TGKH. M. ZAINUDDIN ABDUL MAJID : Tuan Guru yang Penyair & Ulama yang Fakih
September 30, 2021Maulana Syekh TGKH. M. Zainuddin Abdul Madjid merupakan sosok ulama mutafannin, yaitu menguasai seluruh cabang cabang keilmuan yang menjadi perangkat seorang ulama secara mendalam; dari mulai ilmu ilmu alat – semisal nahwu shorof, mantiqh, balaghah, dan arudh (ilmu syi’ir) sampai ilmu hadits, tafsir, ulumul qur’an dan ilmu falak
Selain ‘alim dalam berbagai literatur keagamaan Islam, beliau juga di kenal sebagai penyair yang menulis puluhan bait puisi berbahasa Sasak, Indonesia dan Arab.
Roni Amrullah menjelaskan pada syair-syair beliau yang berbahasa indonesia, di samping menampilkan kegelisahan dan keprihatinan sosial, juga menampilkan kegelisahan religiusnya sebagai akibat interaksi sosial budaya dengan lingkungannya, dalam kebanyakan syairnya beliau berusaha menampilkan segi sosio religius yang bersifat etis, terapis, dan konseptualis.
Maulana Syekh tumbuh dan besar dari keluarga yang terhormat, bahkan dalam beberapa literatur beliau, beliau di katakan masih keturunan dinasti kerajaan Selaparang yang XVII. Beliau adalah putra dari enam bersaudara anak dari TGH. Abdul Madjid, sedangkan ibunya adalah seorang shalihah bernama Hajjah Halimatus Sa’diyah. Ia dilahirkan di Kampung Bermi, Pancor, Lombok Timur, pada tanggal 18 Rabi’ul Awal 1326 H/20 April 1908.
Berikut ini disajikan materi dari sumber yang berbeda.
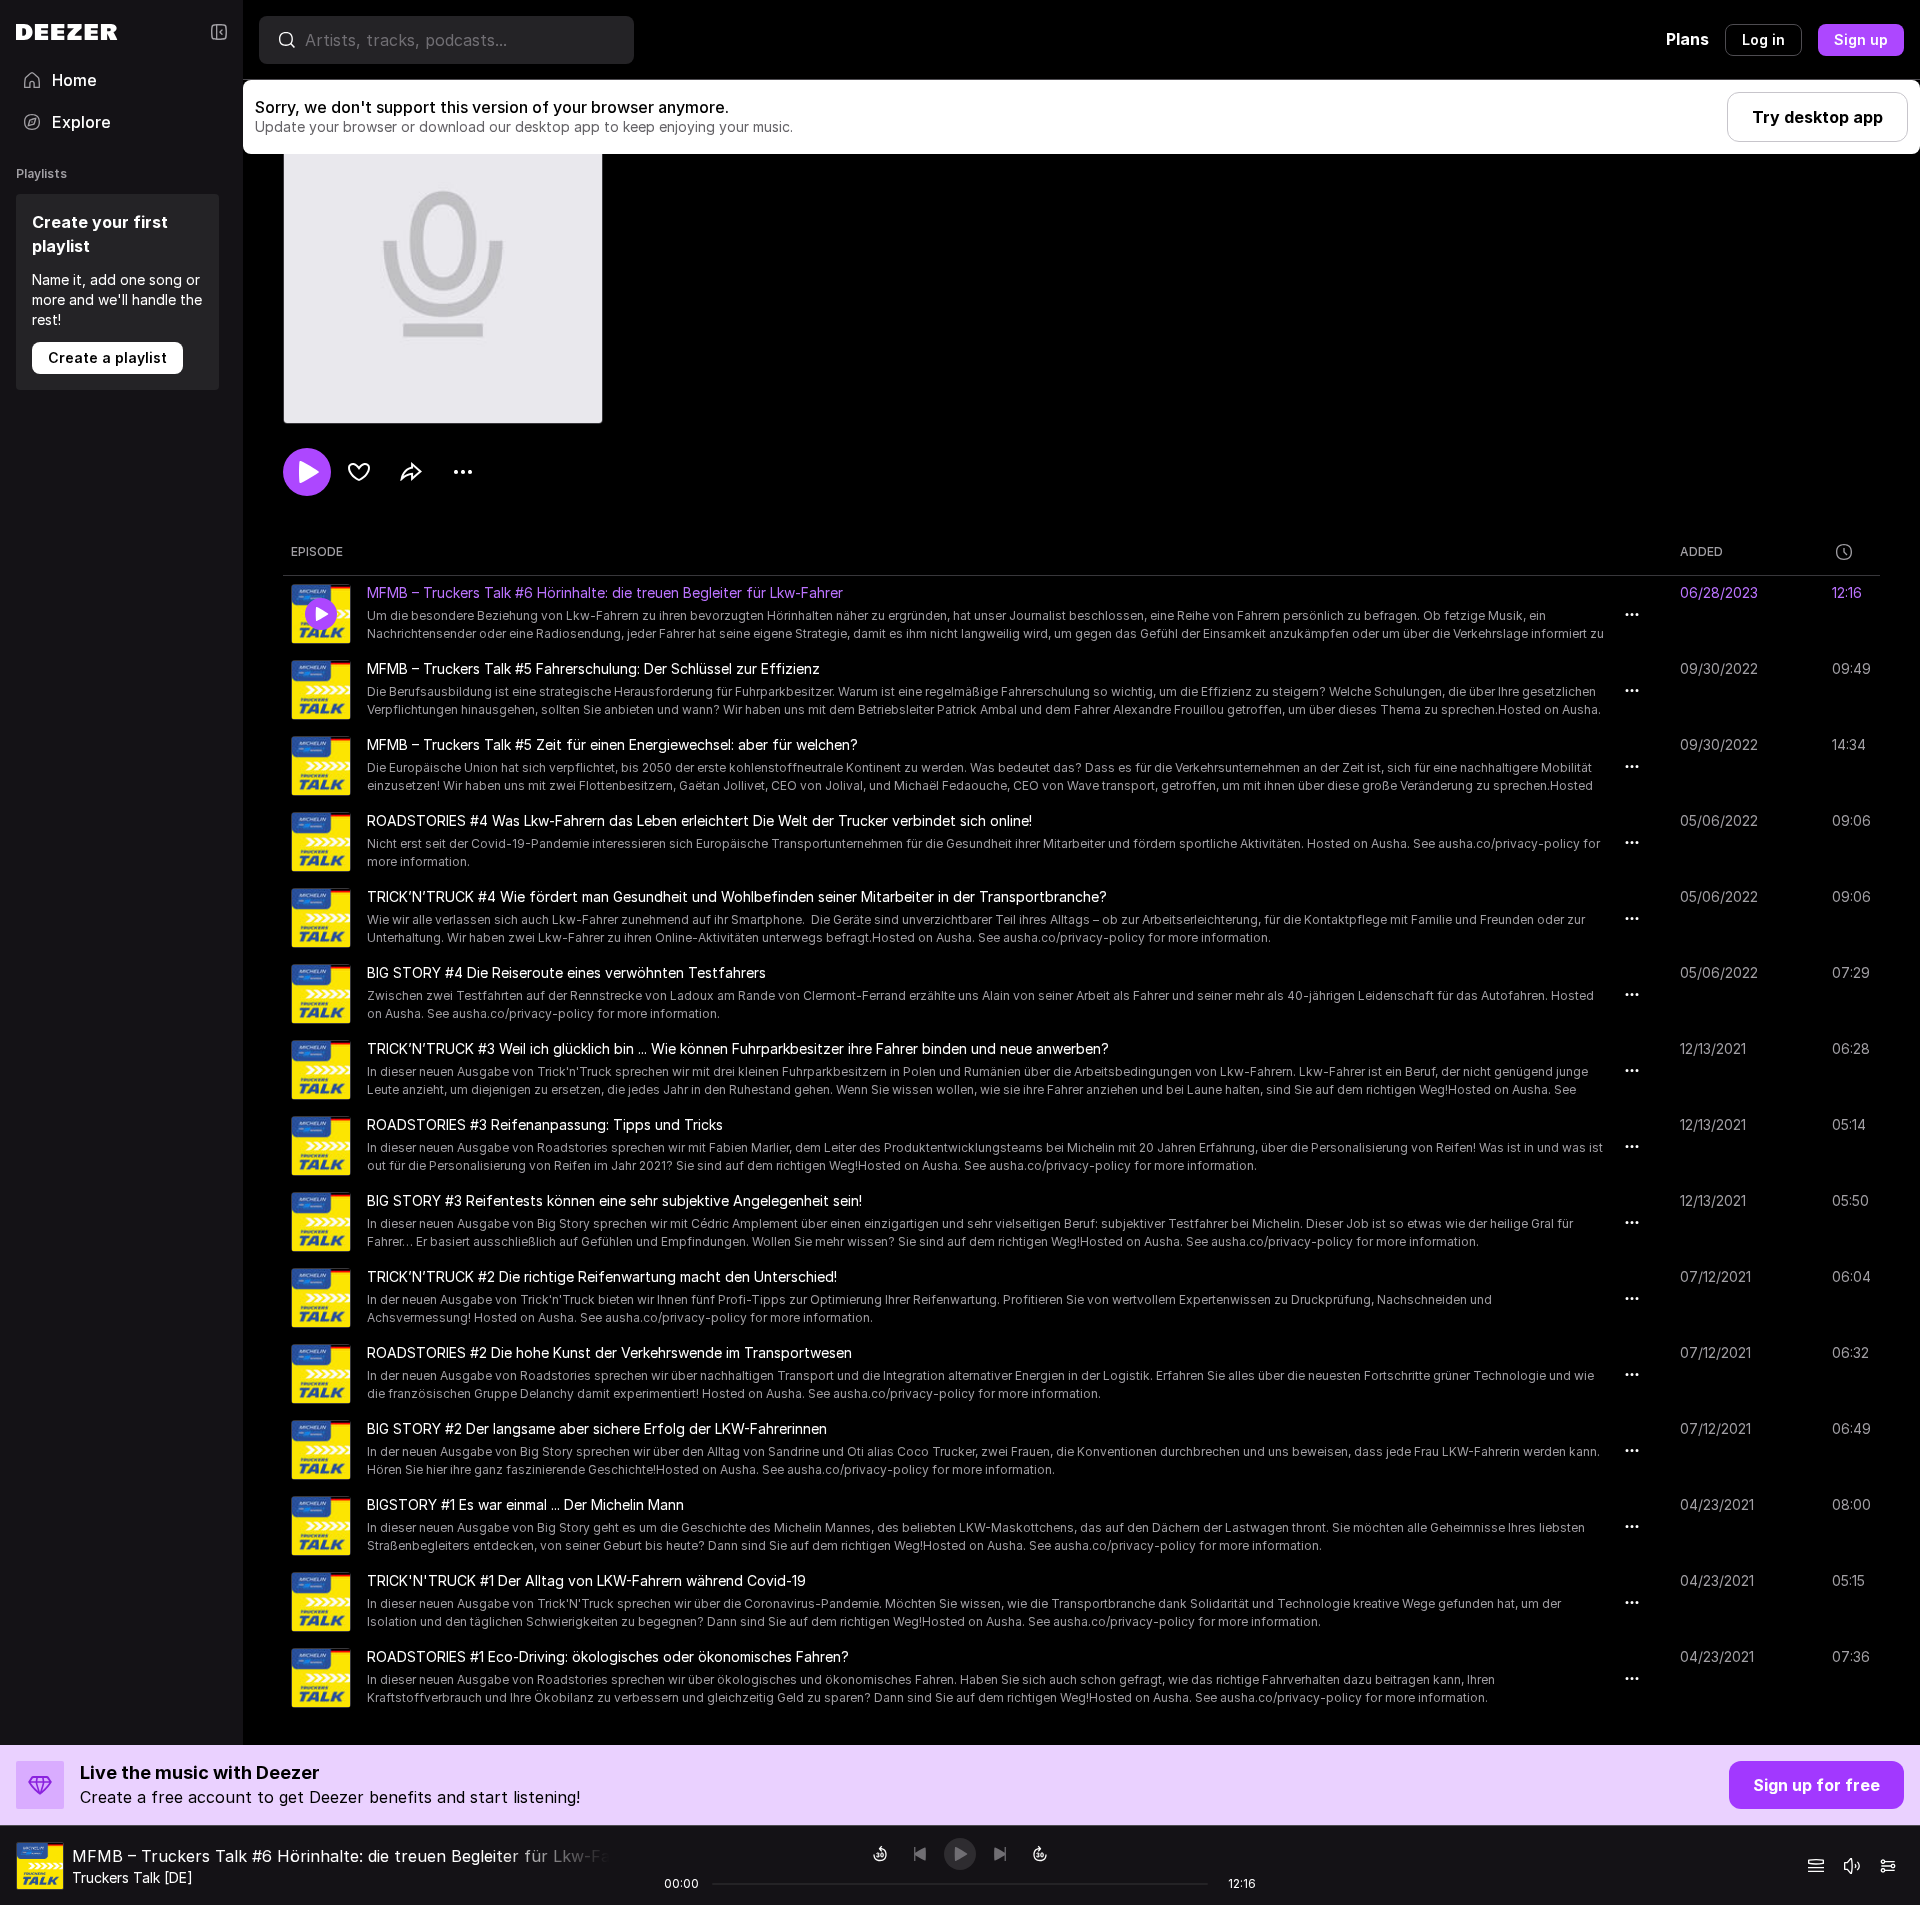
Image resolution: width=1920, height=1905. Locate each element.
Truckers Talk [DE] (132, 1877)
Ketika umurnya baru menginjak 15 tahun, beliau dibawa oleh kedua orang tuanya ke Mekah untuk melanjutkan pelajaran agama. Semasa belajarnya beliau dijuluki santri jenius, julukan itu disematkan lantaran beliau berhasil menyelesaikan studi di Madrasah al-Shaulatiyah Mekkah, Arab Saudi pada 1933 dengan predikat istimewa (Summa Cumlaude).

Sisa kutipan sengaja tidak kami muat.